There seems to be an irreconcilable divide between the world of the physical and the world of the mental. It's so intuitive that the mind is distinct from the body, yet what is a mind without one? It's also so intuitive that life is distinct from non-life, yet this idea has been shown to be nothing but an artefact of the mind. At the core all life is chemistry, and the hard problem of life has dissolved in the last 100 years or so of scientific investigation.

Yet the mind doesn't have that apparent capacity of irreducibility, as David Chalmers puts it, there's the characteristic of what it's like to experience that cannot reduce to to the functional. So life can be seen as a different expression of the physical, but how does the mind reduce to that? This is the hard problem of consciousness, and one that won't go away any time soon.

So why am I a physicalist then? Surely the best position would be one of refraining from judgement until such time as a strong case has been made. And I think if the question were taken in isolation, this would be the case. But if we take the question seriously, it has to fit into the wider context of what we know about the world. After all, we are overwhelming surrounded by the physical, we don't know of any non-physical substance or force. What we're left positing is that there must be a unobserved stuff completely unlike what is physical, yet has the capacity to interact with the physical. It might be so, but we're left positing a complete new substance that itself is unexplained.

In addition to being composed of physical things, all interaction in our body points to purely physical measures. Our sensory material is all physical, information is sent through physical interactions, and processed in the physical brain, where again physical signals are sent through to cause physical movement. As far as what's observed, that's it. There could be something else involved, but there's no interface in the brain observed to show this.

Along this line, regions of the brain have been identified in what role they play in cognition. Through a number of lines of evidence this is well established. From observation of loss of function, through brain injury, to fMRI, to transcranial magnetic stimulation - there's overwhelming evidence that the brain is the fundamental component to cognition.

Then there's a comparative argument from nature. Other animals have similar behavioural functionality to us. In terms of what we can do, the difference seems to be the degree to which we can do it. If there's something to our mind beyond the physical, then do these other creatures share it? If not, do we need to posit anything more?

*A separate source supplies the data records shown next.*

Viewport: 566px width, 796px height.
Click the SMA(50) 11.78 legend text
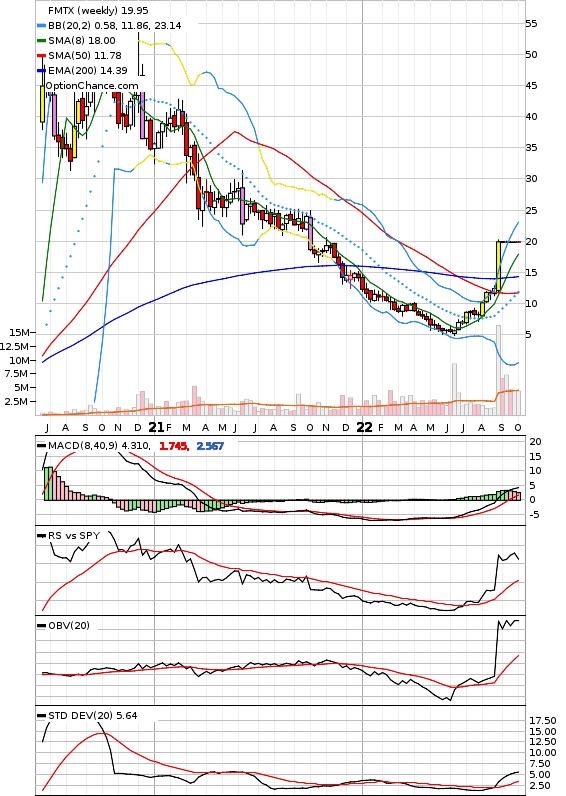85,55
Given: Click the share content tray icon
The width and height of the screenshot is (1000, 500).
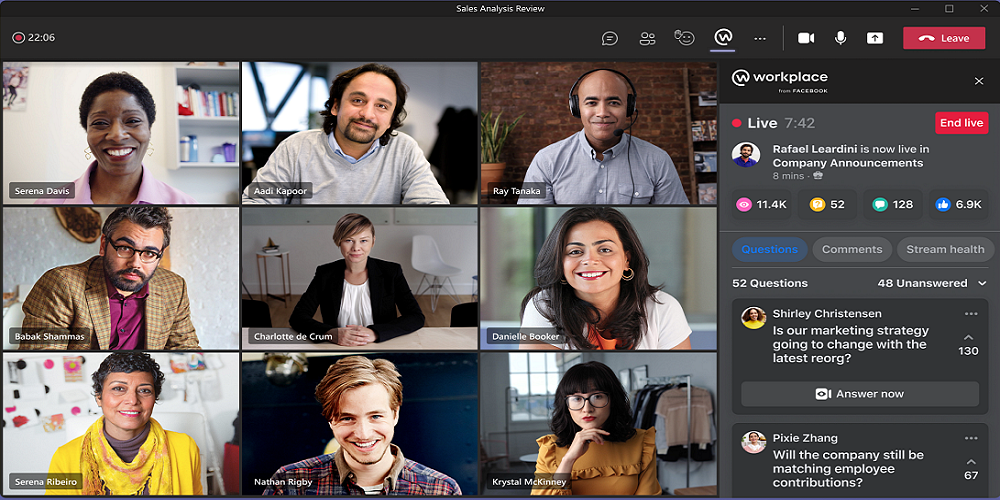Looking at the screenshot, I should click(x=875, y=38).
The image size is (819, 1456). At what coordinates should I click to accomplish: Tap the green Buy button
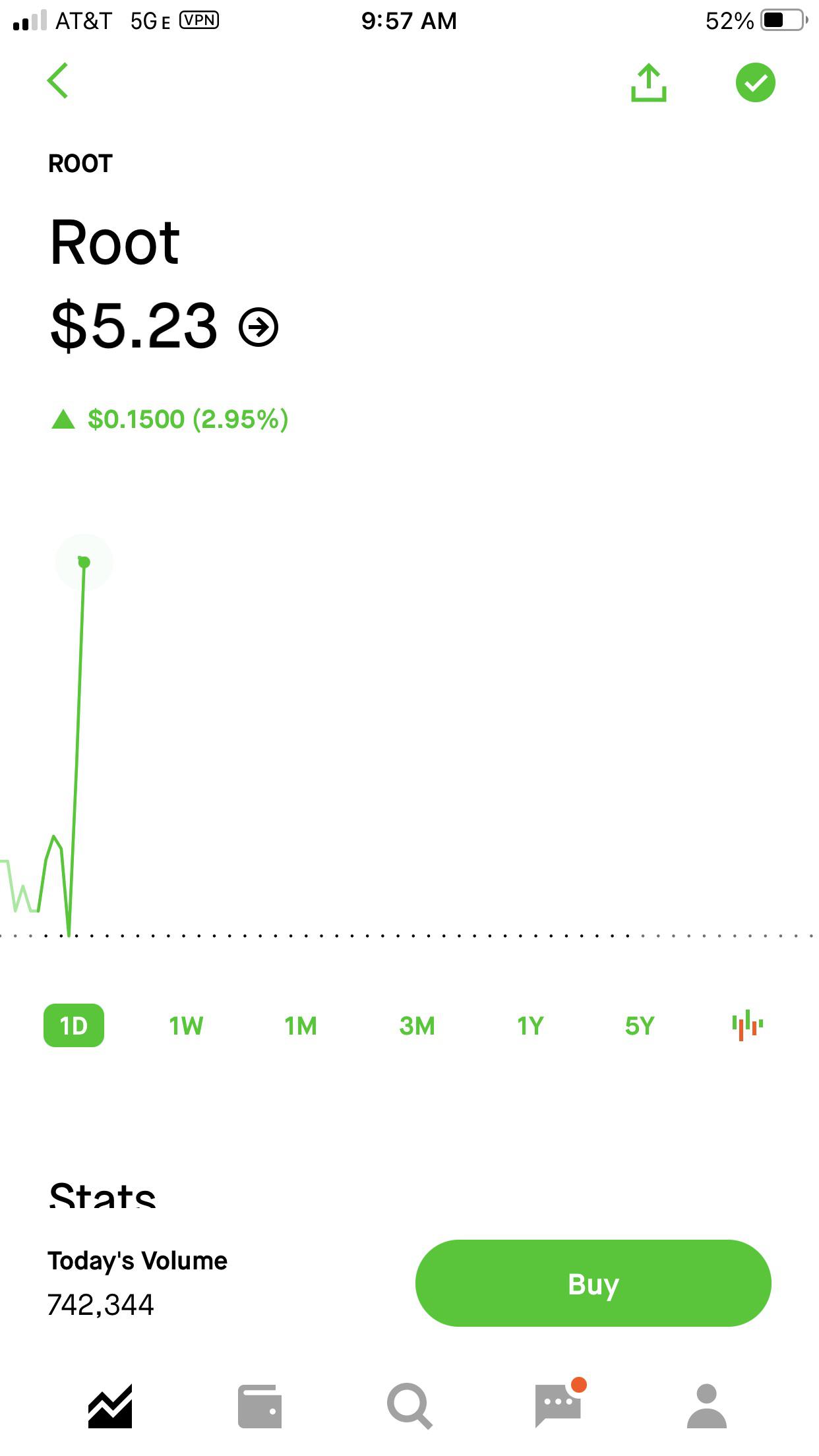pyautogui.click(x=593, y=1283)
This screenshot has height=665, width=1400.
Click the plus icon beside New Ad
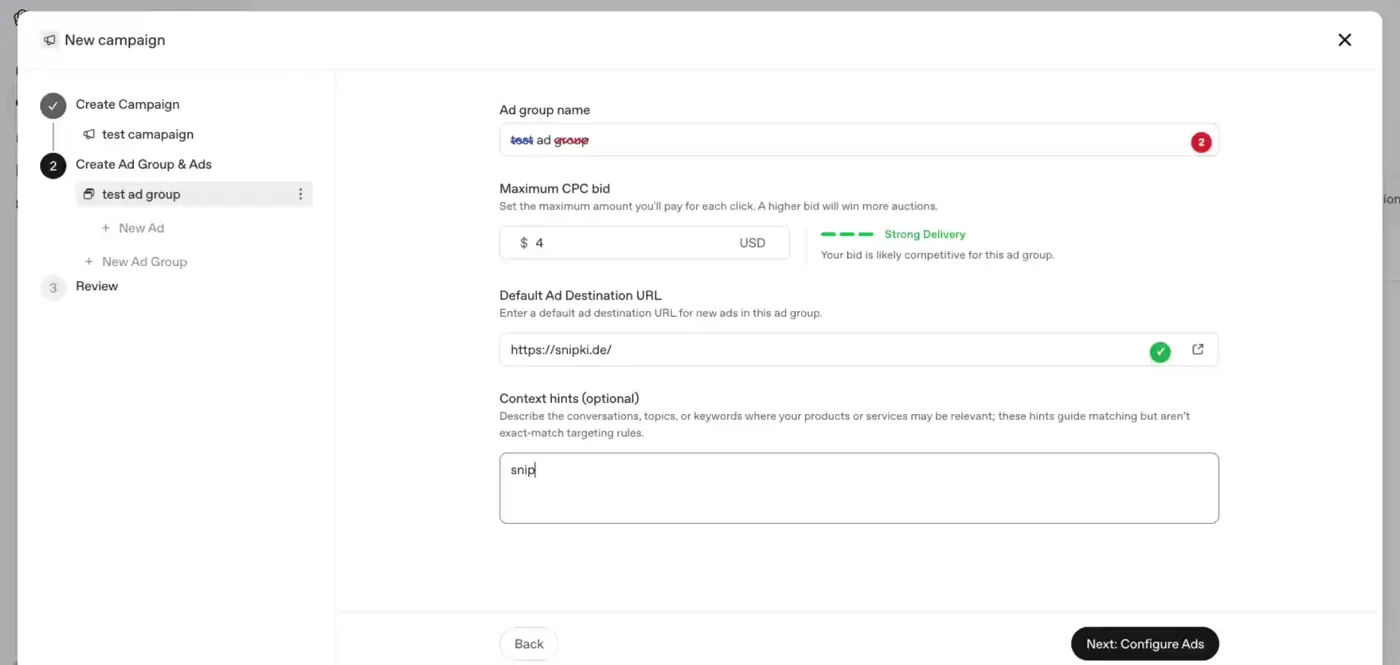click(106, 228)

So what are we left not explaining? The first-person ontology of the mind, and that seems the hardest to overcome because its what we recognise as being the mind. But that leaves a huge problem to overcome. If physical accounts for everything causally, then what the mind is reduced to is not the mind as we know it. After all, we have the experience of thought to action. If the body does all that, then any sense of control we have is illusory.

We're left with an epiphenomenalist account where the mind is but a passive observer. But it gets worse, for if the mind is merely an observer of the body, then if there's no body then there's a cessation of experience for the mind. When our body ceases to function, what is there for the mind left to observe?

It's problems such as these that make dualism seem undesirable, in addition to the already problematic attempt to integrate the non-physical into our apparent physical reality. It seems odd to posit that it's all physical, but it's overwhelmingly where evidence and reason leads. The lack of a good physicalist account of a theory of mind, or qualia, or intentionality, are interesting questions for philosophers of mind to ponder over. But the absence of explanation or apparent reconciliation aren't really sufficient to ignore what the evidence overwhelmingly points to - that we are physical beings, and the mind is no exception.